The ability to stimulate this type of precision immune response could have significant long-term clinical benefits for patients with early-stage disease, as well as for high-risk patients receiving radiation or for patients with biochemical recurrence receiving ADT. The ideal result would be slower disease growth in the years following initial treatment, perhaps limiting the need for more toxic therapies or substantially delaying clinically meaningful mCRPC.
The endeavor to initiate immunotherapy early in the disease process faces clear obstacles. First, clinical trial endpoints in this setting remain elusive, and this will be the topic of an upcoming FDA-sponsored summit at the Annual American Urological Association Meeting. Furthermore, the absence of surrogate immunologic biomarkers of response (likely a result of the complexity of the immune response and patient variability) make it difficult to design clinical trials that explore the potential tumor growth-moderating effect of immunotherapy in patients with early-stage disease recurrence or micrometastases. Despite these obstacles, clinical trials are underway to evaluate the effect of immune-based therapies on tumor growth rate, as measured by prostate-specific antigen doubling time or similar parameters. If clinical trials in mCRPC (such as the ongoing phase III PSA-TRICOM trial) can link changes in tumor growth rate to clinical outcomes, we may discover a way to evaluate such growth-rate changes in patients with micrometastatic disease, where immunotherapy may have its greatest effect.

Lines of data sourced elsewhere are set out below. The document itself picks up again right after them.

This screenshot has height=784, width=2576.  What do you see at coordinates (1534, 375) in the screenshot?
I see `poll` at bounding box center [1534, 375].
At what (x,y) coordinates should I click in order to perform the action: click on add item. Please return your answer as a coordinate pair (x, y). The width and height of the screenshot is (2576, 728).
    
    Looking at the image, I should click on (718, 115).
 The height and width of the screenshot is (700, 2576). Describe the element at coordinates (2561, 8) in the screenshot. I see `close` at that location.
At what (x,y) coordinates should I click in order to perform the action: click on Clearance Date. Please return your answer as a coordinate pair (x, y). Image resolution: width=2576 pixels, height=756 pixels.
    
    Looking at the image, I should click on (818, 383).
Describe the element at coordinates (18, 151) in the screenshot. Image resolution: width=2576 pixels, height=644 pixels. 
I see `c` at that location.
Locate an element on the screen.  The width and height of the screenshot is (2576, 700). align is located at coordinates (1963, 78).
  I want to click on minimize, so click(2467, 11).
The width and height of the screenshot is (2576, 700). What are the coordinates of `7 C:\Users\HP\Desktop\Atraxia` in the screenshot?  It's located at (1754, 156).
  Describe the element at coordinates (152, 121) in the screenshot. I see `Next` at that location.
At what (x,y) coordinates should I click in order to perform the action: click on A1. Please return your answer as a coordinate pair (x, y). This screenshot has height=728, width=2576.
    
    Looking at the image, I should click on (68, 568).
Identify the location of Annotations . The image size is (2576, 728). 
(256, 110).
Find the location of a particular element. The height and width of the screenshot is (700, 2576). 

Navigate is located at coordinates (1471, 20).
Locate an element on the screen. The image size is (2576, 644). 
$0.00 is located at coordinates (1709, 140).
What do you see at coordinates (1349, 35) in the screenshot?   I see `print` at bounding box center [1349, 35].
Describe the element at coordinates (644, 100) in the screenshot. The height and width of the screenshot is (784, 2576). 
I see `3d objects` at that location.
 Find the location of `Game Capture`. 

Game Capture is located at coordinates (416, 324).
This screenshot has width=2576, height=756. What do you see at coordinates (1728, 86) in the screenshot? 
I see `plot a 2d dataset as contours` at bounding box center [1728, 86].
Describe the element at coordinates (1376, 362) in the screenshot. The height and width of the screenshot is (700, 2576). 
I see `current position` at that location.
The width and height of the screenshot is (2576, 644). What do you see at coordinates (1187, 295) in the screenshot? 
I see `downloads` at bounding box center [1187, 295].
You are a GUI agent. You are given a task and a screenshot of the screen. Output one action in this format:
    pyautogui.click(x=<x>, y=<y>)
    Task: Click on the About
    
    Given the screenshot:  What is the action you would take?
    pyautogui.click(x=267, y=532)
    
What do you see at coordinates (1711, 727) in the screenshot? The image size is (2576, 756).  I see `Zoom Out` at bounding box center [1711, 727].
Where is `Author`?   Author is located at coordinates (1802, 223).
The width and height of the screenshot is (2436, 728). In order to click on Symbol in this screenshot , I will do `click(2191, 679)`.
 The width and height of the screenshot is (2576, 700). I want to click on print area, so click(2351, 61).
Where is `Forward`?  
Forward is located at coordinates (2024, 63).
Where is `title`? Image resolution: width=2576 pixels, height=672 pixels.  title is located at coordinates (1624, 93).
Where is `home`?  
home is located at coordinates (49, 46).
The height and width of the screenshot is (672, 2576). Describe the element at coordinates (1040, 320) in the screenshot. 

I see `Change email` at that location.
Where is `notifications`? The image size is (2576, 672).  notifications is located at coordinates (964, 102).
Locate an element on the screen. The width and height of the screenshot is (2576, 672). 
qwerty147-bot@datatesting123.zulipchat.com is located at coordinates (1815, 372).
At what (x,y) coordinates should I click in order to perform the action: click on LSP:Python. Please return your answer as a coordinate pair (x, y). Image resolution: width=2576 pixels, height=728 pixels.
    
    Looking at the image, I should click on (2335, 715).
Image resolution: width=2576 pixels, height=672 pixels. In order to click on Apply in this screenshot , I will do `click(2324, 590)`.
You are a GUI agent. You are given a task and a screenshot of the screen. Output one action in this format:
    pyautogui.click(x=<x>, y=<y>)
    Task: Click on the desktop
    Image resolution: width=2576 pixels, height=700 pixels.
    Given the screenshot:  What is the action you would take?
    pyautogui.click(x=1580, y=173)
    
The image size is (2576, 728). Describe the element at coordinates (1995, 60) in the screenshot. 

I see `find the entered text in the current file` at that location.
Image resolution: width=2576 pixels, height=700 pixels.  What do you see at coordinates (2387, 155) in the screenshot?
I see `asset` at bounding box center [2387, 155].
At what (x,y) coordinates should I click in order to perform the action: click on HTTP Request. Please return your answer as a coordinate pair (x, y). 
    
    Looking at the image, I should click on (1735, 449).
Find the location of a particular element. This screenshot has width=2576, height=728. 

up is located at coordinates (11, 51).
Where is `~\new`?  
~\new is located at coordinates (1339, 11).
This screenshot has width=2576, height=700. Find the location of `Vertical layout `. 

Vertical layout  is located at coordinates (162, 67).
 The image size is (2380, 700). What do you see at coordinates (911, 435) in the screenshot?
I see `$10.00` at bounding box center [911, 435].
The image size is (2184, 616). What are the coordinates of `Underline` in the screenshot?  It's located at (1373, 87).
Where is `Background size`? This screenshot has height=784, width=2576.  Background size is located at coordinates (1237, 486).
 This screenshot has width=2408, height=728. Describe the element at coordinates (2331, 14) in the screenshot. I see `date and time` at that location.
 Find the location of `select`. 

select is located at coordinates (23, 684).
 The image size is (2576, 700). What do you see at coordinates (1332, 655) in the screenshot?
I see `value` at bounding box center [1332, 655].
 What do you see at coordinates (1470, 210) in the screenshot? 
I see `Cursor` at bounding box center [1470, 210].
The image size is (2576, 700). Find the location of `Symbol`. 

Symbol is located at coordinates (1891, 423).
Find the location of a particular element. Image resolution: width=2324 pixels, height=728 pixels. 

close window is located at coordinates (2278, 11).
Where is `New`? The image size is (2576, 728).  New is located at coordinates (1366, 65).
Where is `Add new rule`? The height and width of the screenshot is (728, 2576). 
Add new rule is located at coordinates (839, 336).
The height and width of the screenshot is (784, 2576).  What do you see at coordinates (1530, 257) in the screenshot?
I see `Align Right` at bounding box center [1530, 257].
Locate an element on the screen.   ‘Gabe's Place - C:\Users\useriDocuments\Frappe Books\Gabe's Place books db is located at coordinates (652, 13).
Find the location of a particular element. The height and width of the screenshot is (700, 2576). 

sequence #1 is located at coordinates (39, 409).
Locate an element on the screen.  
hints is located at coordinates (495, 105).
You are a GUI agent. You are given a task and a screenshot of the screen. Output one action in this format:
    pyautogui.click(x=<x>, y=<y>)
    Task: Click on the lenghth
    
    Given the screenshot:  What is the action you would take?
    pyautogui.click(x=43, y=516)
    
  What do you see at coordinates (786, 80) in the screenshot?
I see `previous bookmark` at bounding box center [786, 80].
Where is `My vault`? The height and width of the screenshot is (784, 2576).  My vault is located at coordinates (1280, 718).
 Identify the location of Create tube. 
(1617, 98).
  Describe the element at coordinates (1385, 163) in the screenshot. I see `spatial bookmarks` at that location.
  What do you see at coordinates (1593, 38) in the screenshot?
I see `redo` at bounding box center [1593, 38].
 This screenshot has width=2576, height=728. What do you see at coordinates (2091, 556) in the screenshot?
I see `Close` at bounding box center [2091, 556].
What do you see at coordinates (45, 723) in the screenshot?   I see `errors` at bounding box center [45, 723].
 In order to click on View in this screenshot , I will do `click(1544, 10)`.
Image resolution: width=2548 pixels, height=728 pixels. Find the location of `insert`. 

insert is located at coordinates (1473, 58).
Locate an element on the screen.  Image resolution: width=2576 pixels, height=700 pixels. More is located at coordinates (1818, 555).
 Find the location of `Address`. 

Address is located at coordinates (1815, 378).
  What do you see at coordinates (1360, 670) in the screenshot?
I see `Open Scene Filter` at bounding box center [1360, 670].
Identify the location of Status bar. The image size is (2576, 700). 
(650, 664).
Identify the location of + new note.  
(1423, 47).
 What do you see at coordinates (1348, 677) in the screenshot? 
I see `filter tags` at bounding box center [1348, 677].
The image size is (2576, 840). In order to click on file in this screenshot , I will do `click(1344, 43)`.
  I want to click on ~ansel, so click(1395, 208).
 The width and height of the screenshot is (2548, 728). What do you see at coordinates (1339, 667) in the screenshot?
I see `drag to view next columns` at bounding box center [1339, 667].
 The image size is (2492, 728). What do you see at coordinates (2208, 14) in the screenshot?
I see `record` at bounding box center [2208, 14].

As with any new therapy, demonstrating clinical effect is only the first step. The second, and perhaps most crucial, part of the process is determining how to optimize a new therapy in clinical practice. For immunotherapies, which may have continuous and evolving effects during a patient’s lifetime, the second step may pay significantly greater dividends than initial clinical trials have suggested.